Element and text position data:
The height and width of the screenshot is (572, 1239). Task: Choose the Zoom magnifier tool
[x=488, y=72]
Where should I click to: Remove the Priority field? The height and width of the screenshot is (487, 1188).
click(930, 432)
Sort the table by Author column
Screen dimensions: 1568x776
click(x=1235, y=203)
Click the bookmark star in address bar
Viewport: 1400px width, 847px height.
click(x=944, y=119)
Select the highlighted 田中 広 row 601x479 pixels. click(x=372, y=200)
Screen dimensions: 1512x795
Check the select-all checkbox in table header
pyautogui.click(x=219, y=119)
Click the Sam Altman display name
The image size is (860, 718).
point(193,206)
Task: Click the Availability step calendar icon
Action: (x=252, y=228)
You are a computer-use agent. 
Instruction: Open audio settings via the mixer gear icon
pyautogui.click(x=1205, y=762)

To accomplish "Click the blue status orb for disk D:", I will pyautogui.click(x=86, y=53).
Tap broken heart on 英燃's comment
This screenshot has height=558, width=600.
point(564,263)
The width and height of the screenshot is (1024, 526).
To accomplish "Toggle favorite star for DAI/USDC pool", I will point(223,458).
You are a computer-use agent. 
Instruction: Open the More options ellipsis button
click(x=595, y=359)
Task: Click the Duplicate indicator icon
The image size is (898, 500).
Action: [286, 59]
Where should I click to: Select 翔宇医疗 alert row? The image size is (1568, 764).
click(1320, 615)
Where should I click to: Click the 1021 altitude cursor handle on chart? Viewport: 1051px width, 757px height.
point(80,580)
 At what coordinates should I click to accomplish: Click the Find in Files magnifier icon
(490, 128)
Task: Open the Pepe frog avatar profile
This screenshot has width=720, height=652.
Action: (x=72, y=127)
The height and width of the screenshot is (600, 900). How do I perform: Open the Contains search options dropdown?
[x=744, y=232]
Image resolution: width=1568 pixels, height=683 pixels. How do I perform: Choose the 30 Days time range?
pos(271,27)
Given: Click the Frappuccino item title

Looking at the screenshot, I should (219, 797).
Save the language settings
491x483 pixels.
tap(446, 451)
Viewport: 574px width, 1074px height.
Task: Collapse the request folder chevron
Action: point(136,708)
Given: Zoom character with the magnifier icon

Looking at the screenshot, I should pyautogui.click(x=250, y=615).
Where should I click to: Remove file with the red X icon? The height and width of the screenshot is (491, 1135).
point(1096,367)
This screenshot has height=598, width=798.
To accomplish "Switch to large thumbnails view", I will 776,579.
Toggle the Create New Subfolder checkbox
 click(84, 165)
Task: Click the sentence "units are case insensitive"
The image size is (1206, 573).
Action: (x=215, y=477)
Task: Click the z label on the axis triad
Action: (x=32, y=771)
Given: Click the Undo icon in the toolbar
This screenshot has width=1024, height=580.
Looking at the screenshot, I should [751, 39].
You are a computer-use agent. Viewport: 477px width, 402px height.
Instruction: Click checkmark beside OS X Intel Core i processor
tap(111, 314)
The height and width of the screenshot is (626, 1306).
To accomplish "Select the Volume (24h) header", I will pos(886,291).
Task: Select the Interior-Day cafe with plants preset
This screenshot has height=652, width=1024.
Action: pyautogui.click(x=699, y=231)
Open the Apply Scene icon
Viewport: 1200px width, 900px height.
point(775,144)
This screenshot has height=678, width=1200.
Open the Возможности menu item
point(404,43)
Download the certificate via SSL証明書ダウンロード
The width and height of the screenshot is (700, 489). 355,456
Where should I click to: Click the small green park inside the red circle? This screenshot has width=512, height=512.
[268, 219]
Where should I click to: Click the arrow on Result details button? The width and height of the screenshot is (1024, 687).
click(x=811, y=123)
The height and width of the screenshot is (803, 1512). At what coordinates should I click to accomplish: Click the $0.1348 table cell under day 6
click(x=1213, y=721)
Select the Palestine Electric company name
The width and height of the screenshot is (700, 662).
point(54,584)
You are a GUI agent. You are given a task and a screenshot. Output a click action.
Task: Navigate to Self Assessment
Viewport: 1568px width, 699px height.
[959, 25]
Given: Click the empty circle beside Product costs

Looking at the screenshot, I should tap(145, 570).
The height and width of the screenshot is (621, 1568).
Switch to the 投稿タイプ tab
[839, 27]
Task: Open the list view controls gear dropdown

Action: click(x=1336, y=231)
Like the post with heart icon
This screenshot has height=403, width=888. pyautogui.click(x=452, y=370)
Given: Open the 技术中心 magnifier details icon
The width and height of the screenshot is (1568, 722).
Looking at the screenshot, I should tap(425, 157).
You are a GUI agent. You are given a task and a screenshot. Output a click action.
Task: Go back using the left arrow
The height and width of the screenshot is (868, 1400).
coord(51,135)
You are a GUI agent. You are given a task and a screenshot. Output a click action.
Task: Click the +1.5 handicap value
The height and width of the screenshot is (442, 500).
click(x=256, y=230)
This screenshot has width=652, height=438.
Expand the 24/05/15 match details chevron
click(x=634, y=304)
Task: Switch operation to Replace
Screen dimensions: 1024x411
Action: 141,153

— Set problem —
Reproduce verbatim the part of the records that opens with the line containing "At what coordinates should I click to accomplish: Click the Find" and closes with the line containing "Looking at the screenshot, I should (219, 797).", including both of those lines.

— Response to this task —
 At what coordinates should I click to accomplish: Click the Find in Files magnifier icon
(490, 128)
Task: Open the Pepe frog avatar profile
This screenshot has width=720, height=652.
Action: (x=72, y=127)
The height and width of the screenshot is (600, 900). How do I perform: Open the Contains search options dropdown?
[x=744, y=232]
Image resolution: width=1568 pixels, height=683 pixels. How do I perform: Choose the 30 Days time range?
pos(271,27)
Given: Click the Frappuccino item title

Looking at the screenshot, I should (219, 797).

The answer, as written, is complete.